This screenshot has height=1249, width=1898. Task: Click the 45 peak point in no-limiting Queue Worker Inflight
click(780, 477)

==

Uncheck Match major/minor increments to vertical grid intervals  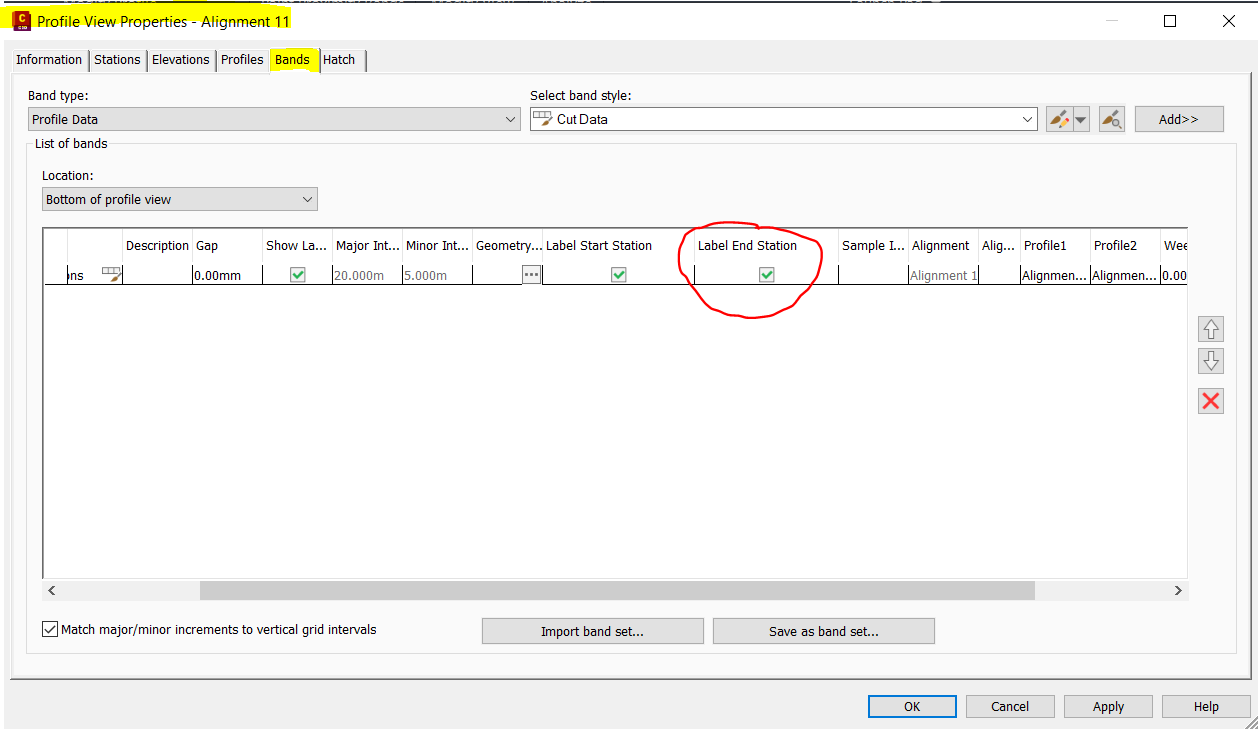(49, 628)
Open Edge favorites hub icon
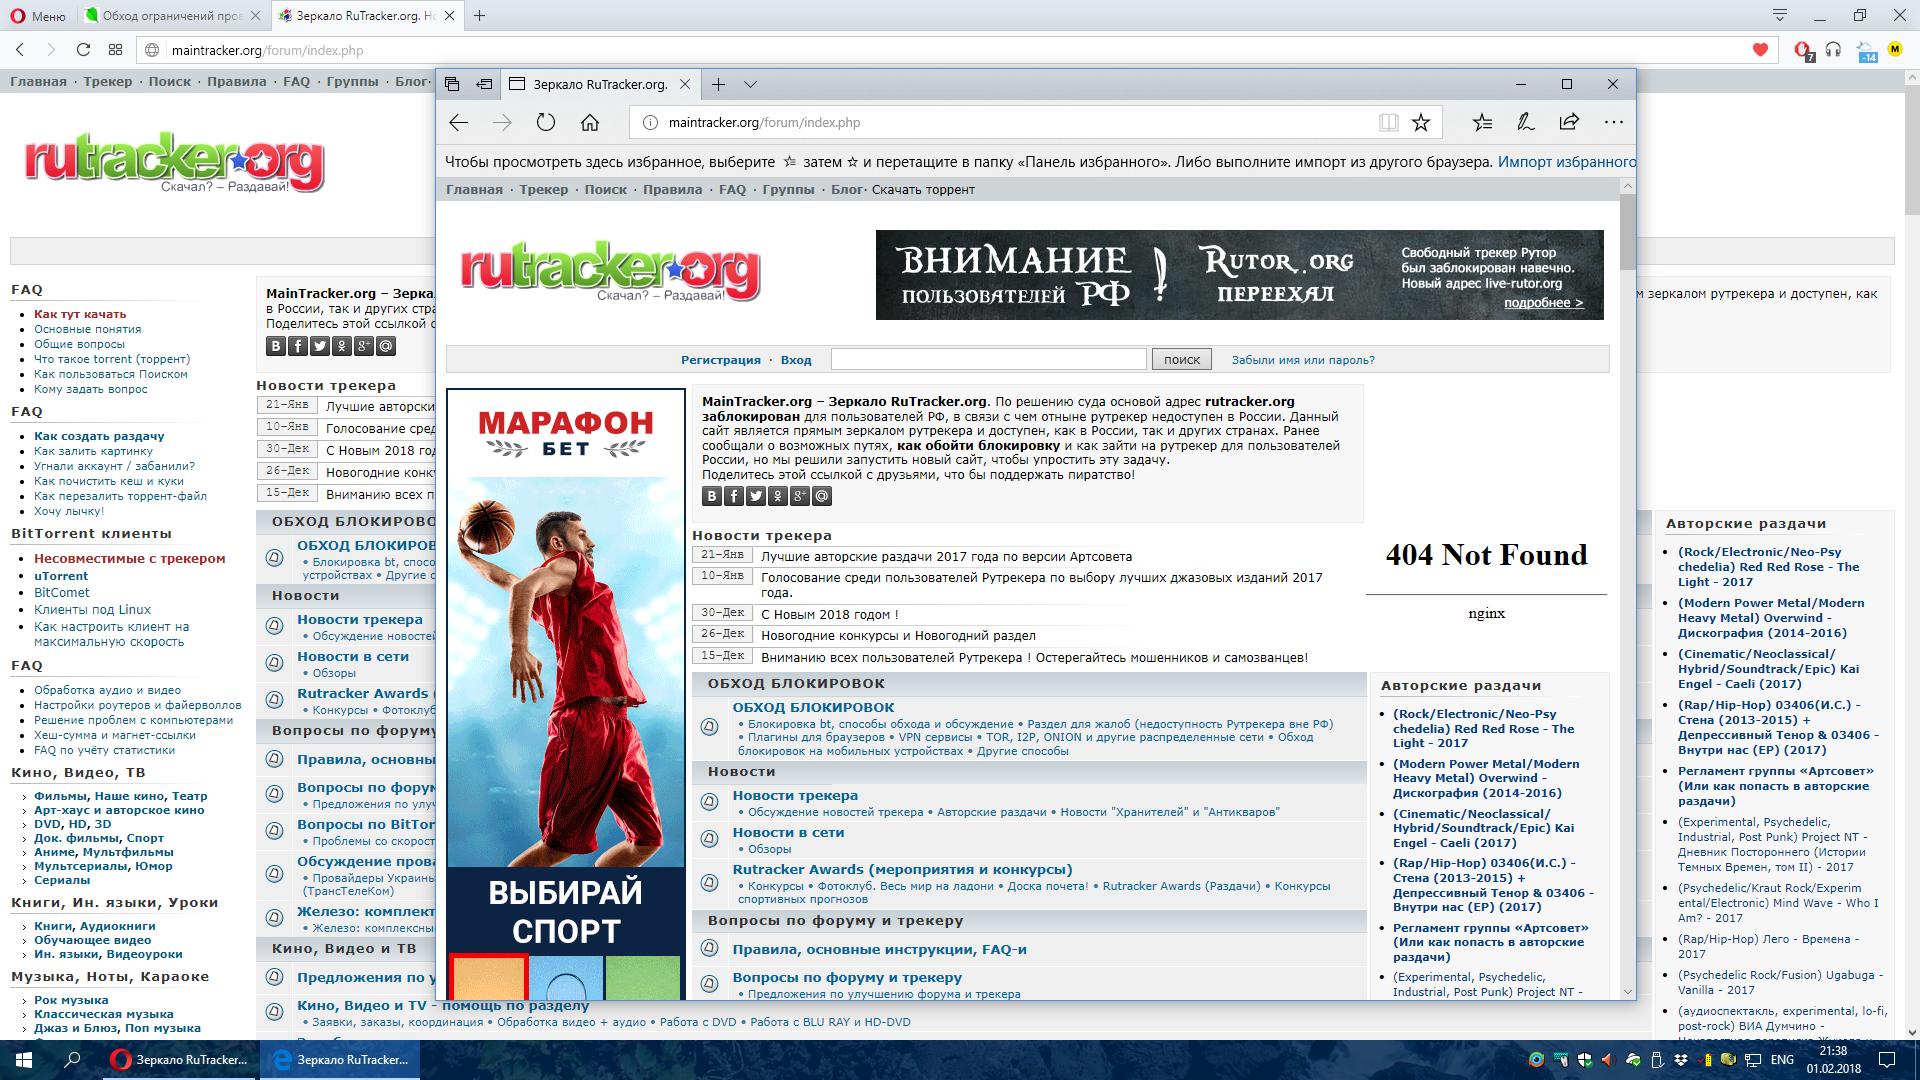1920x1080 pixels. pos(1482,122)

EXERCISE REQUIREMENTS: Rescale the entries starting with the line containing "This screenshot has" and going on through the line containing "click(780, 477)". Write those lines out again with the requests included and unchanged, multiplying each coordinate in the answers by 2.6 and rounding to whole numbers, with halves rounded up.

EXERCISE SOLUTION:
This screenshot has height=1249, width=1898. Task: Click the 45 peak point in no-limiting Queue Worker Inflight
click(2028, 1240)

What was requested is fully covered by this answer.